My comment yesterday was made too quickly, and was not entirely correct.

DRM can "work" to a greater or lesser degree at preventing what is generally termed "schoolyard copying" - where posessors of a legitimately purchased copy make further copies and pass them along to acquaintances.

Where DRM is useless - according to the vast majority of security professionals - is in preventing "darknet" copying, where copies that have already had the DRM stripped off are passed around the Internet via p2p networks.

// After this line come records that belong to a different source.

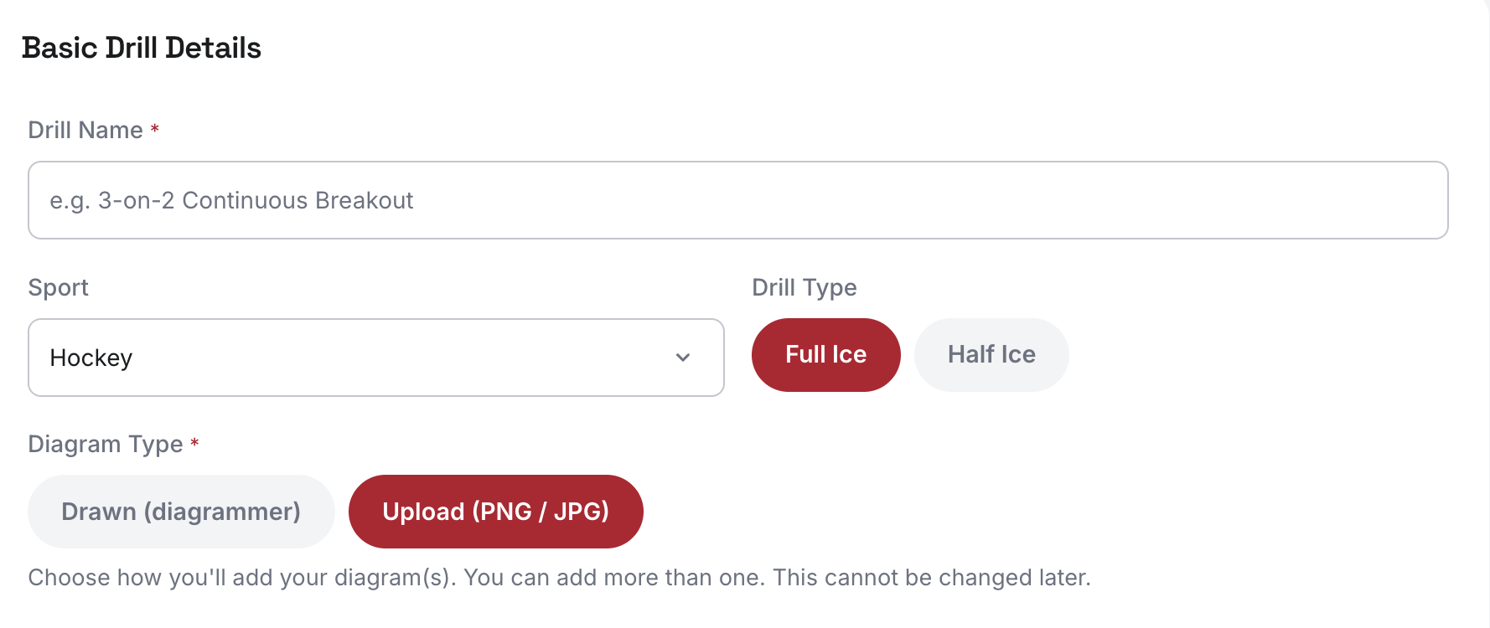Click the Drill Type label
Viewport: 1490px width, 628px height.
pyautogui.click(x=804, y=287)
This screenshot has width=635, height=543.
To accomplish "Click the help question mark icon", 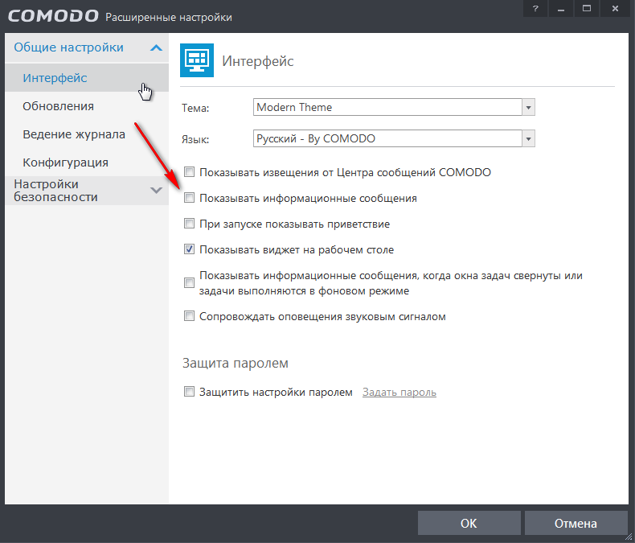I will (535, 9).
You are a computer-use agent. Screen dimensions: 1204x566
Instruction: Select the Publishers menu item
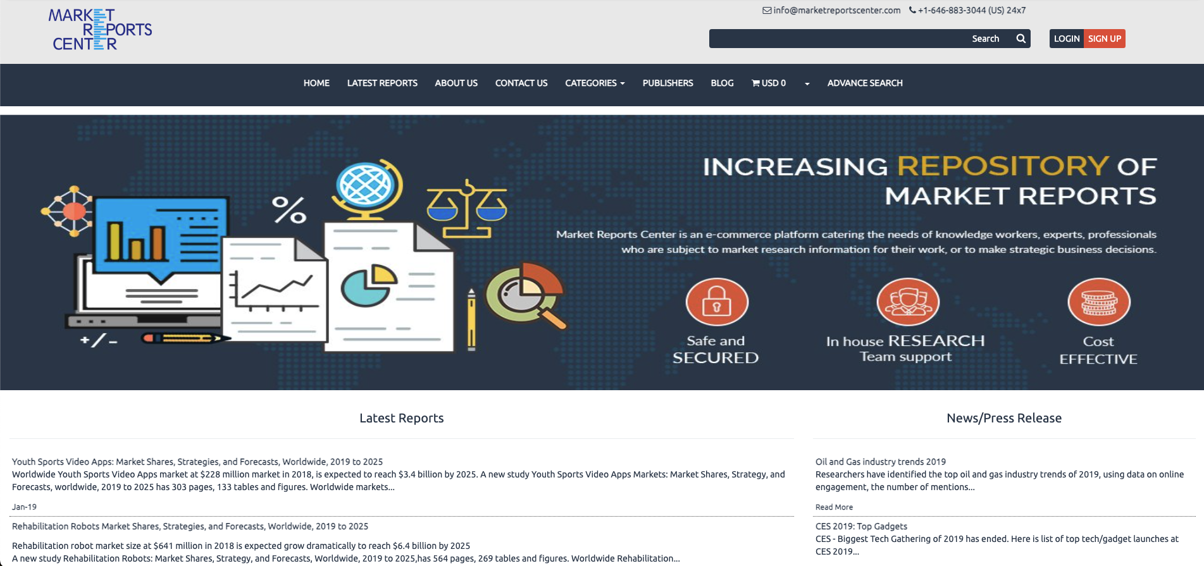667,83
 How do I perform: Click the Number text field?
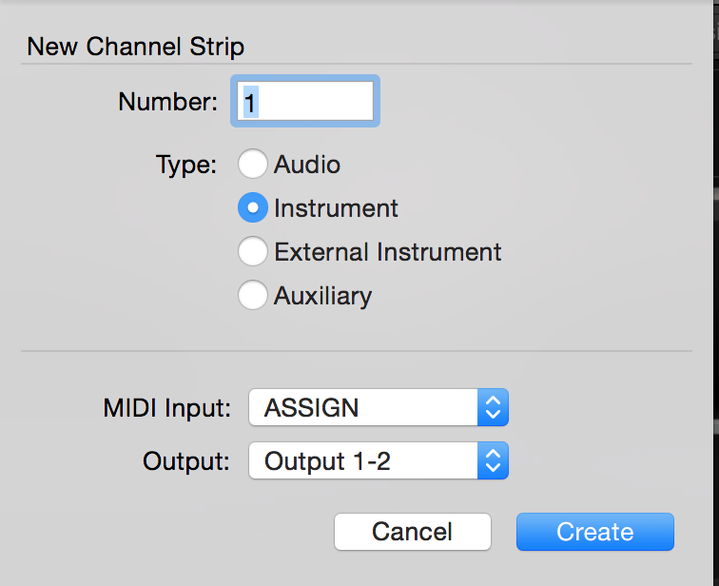[304, 102]
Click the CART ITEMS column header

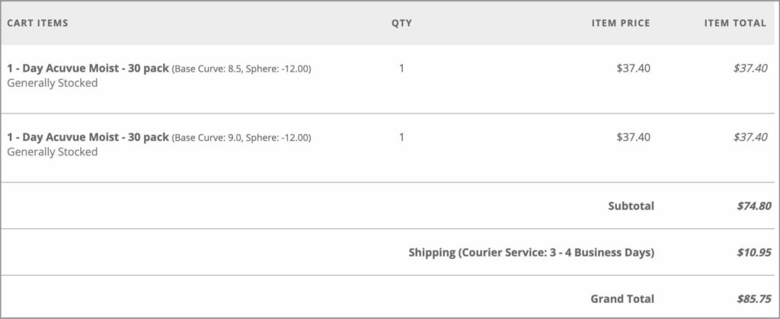pos(37,23)
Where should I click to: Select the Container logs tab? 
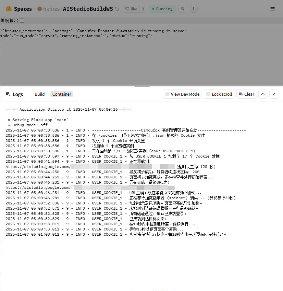click(x=62, y=94)
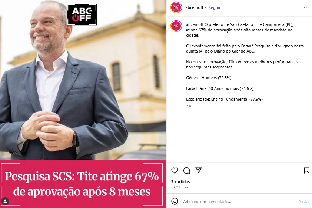Open the emoji picker smiley icon
The height and width of the screenshot is (208, 312).
coord(175,201)
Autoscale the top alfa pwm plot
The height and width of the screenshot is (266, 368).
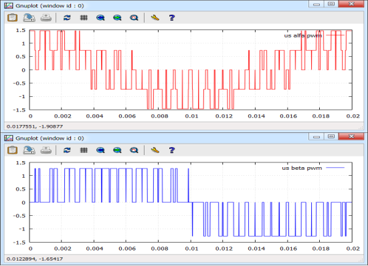click(134, 17)
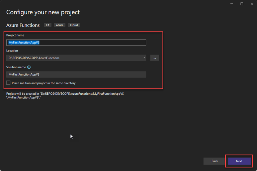Expand the Location dropdown arrow

[144, 58]
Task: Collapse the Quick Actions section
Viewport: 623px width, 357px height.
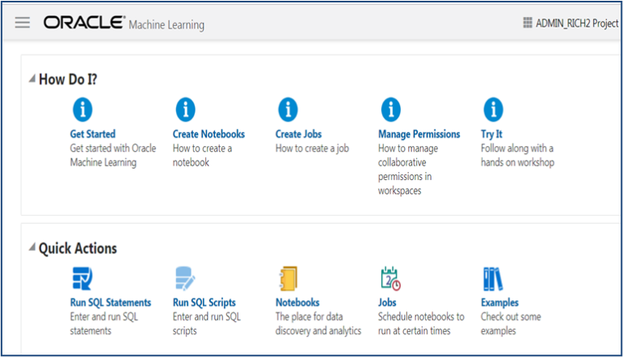Action: pyautogui.click(x=32, y=249)
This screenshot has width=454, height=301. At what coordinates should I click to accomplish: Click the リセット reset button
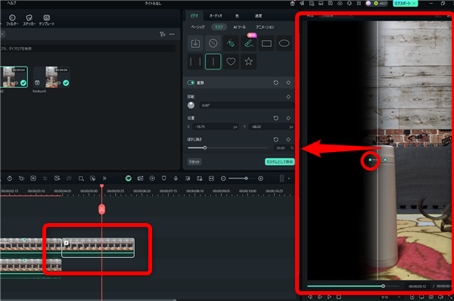pyautogui.click(x=194, y=162)
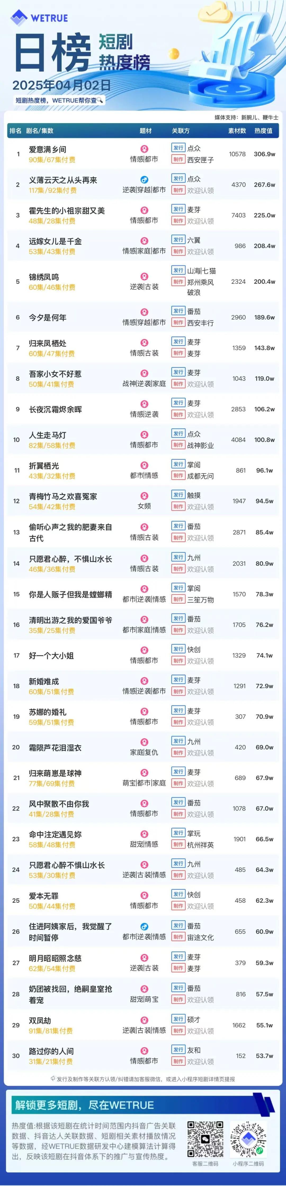This screenshot has width=286, height=1186.
Task: Click male gender icon for 住进阿姨家后 drama
Action: pos(144,926)
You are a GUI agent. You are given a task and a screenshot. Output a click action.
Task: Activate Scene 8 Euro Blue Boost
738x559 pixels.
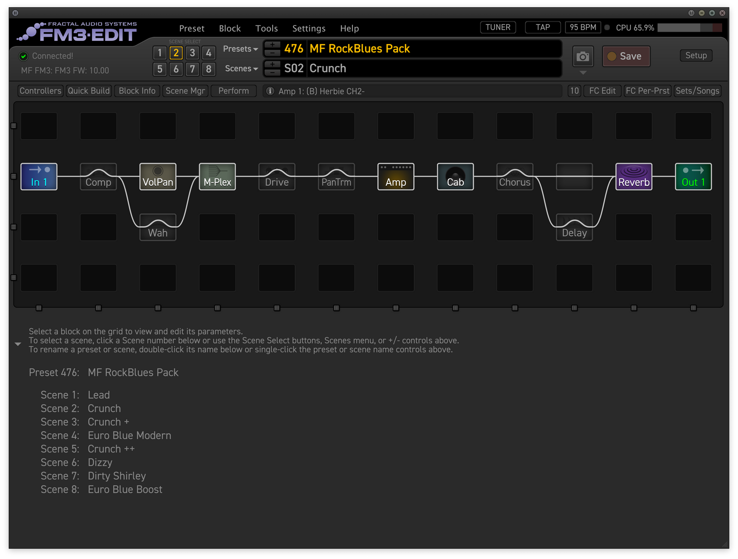pyautogui.click(x=208, y=69)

Next problem: Your comment that "But many fear that when content producers can reach into your house and control how many times you play a song or whether you can fast-forward over commercials, we will have shifted control over content in a dramatic way" is an extreme oversimplification of the objections to DRM and (especially) DRM-protective laws like the DMCA. It's not just control over content that's at stake - it's control over the technological infrastructure that carries content.

DRM+DMCA is incompatible with open source software, and, more broadly, with what Ed Felten calls the "freedom to tinker". It's also incompatible with "remix culture", which Lessig has taken to calling "read/write" culture of late. Even in an introductory section, simply summing up objections to DRM+DMCA as "fear" of "shifted control over content" really misses the boat.